Criminal Procedure Outline

Thomas Davies 2010

I. History of Fourth Amendment

A. England

-General Warrants used to be used in England, which was issued by magistrate to give officers the ability to go and search for people who may be involved in crimes.

-Used to be able to sue for false imprisonment if a warrant was used incorrectly on you.

B. United States Warrant origins

-The states wanted to avoid the general warrants of England by writing state constitutions with declaration of rights. These were written to limit the legislatures and create bars on search and seizures.

Modern court reads the 4th Amendment in two sections.

1. Federal government must only conduct searches, etc. in reasonable scenarios.

2. Warrant shall only be used with probable cause that describes what is to be searched.

-Exclusionary Rule only applies to guilty people. This is a strange way to apply the constitution because the remedy for unreasonable search and seizure only applies to guilty individuals.

Principal of Nullity

If a statute violates the Constitution than it cannot be used, and thus is void.

B. Birth of the Exclusionary Rule

Weeks v. United States (1914)

F: Weeks is arrested for using mail services to engage in lottery. Federal marshals and state police go to his house and seize various papers, etc.

Supreme Court:

Held 4th Amendment as applying to conduct of Federal officers (U.S. Marshall).

Must have a warrant to search a house under the 4th Amendment.

Exclusionary rule as remedy if officers violate 4th Amendment.

-Held for first time that in federal prosecution the Fourth Amendment barred use of evidence secured through illegal search and seizure.

Wolf v. Colorado 1949

Fourth Amendment enforceable against States through Due Process Clause

-Court holds that 4th Amendment exclusionary rule remedy does not apply to states, and states can create their own remedies for violations of unreasonable searches and seizures.

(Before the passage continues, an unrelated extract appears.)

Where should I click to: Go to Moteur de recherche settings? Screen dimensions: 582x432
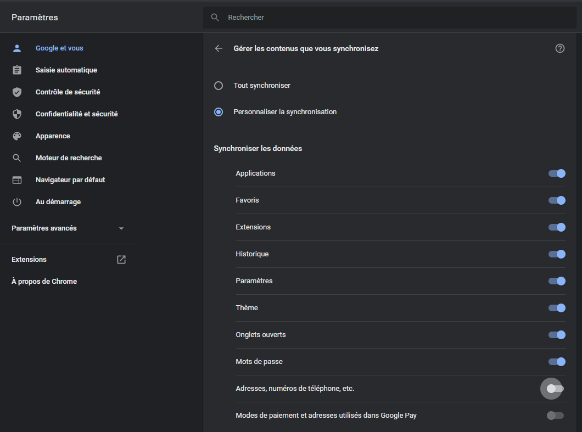[69, 158]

-Half of states adopted an exclusionary rule in state trials

Mapp v. Ohio 1961

F: Police forcibly entered with phony warrant to search for a person but found obscene materials instead.

Rule: All evidence obtained by searches and seizures in violation of Constitution is inadmissible in a state court.

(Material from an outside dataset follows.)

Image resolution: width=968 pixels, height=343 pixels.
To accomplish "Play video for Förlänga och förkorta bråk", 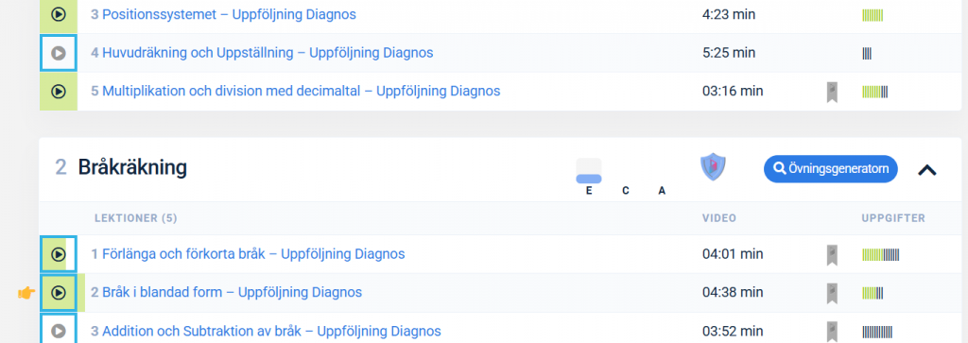I will [x=58, y=253].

– Since Fourth Amendment right of privacy has been declared enforceable against states by same sanction of exclusion as is used against Federal Government

II. Does the Fourth Amendment Apply

A. What is A “Search?”

Katz v. United States 1967

F: Police attach listening device to a phone booth.

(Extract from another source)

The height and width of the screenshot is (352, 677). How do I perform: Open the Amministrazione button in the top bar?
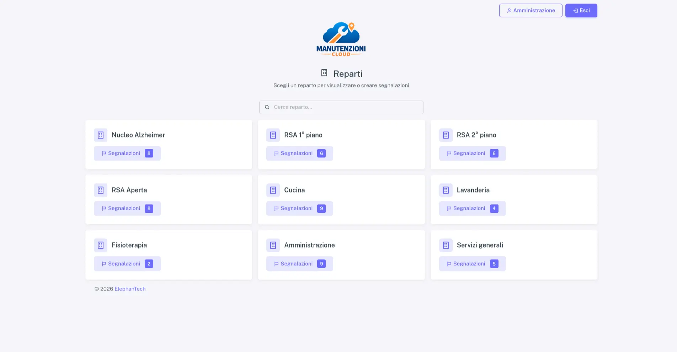click(x=531, y=11)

I: Does the 4th Amendment Apply?

a. Plain view/ plain hearing exception

b. Was there an attempt to have privacy here?

Two Prong Test for 4th Amendment

1. Person must have exhibited an actual subjective expectation of privacy

2. The expectation of privacy must be one that society recognizes as reasonable.

United States v. White (1971)

F: White was talking with someone who had a wire on them. The wire transmitted the conversation to police officers somewhere else.

Rule: No protection for a criminal who trusts someone that’s actually agent of police, who gets conversations used as evidence.

Smith v. Maryland

-Court rules that Smith did not have a reasonable expectation of privacy because he voluntarily submitted the phone numbers he dialed to the phone company.

-Phone book says that they can trace what numbers are calling a phone

-Gave information to a third party, phone company. Which shows assuming the risk and thus not a reasonable expectation of privacy.

B. Open Fields

-open fields very distinct from the home or curtilage dating back to the common law

-4th Amendment does not reach the open fields, but only to the home

-An individual may not have a reasonable expectation of privacy in the open fields, unless in the area immediately surrounding the home.

Curtilage

-the immediately adjacent area to the home is private

-the area that a man conducts intimate activities…

Dunn Case

-4 factors for curtilage

1. Proximity to the house

2. Whether the area is included within an enclosure surrounding the home

3. The nature of the uses to which the area is put

4. The steps taken by the resident to protect area from observation by people passing by

Plain View Doctrine

-If police can observe something where they legally can be it is not a search.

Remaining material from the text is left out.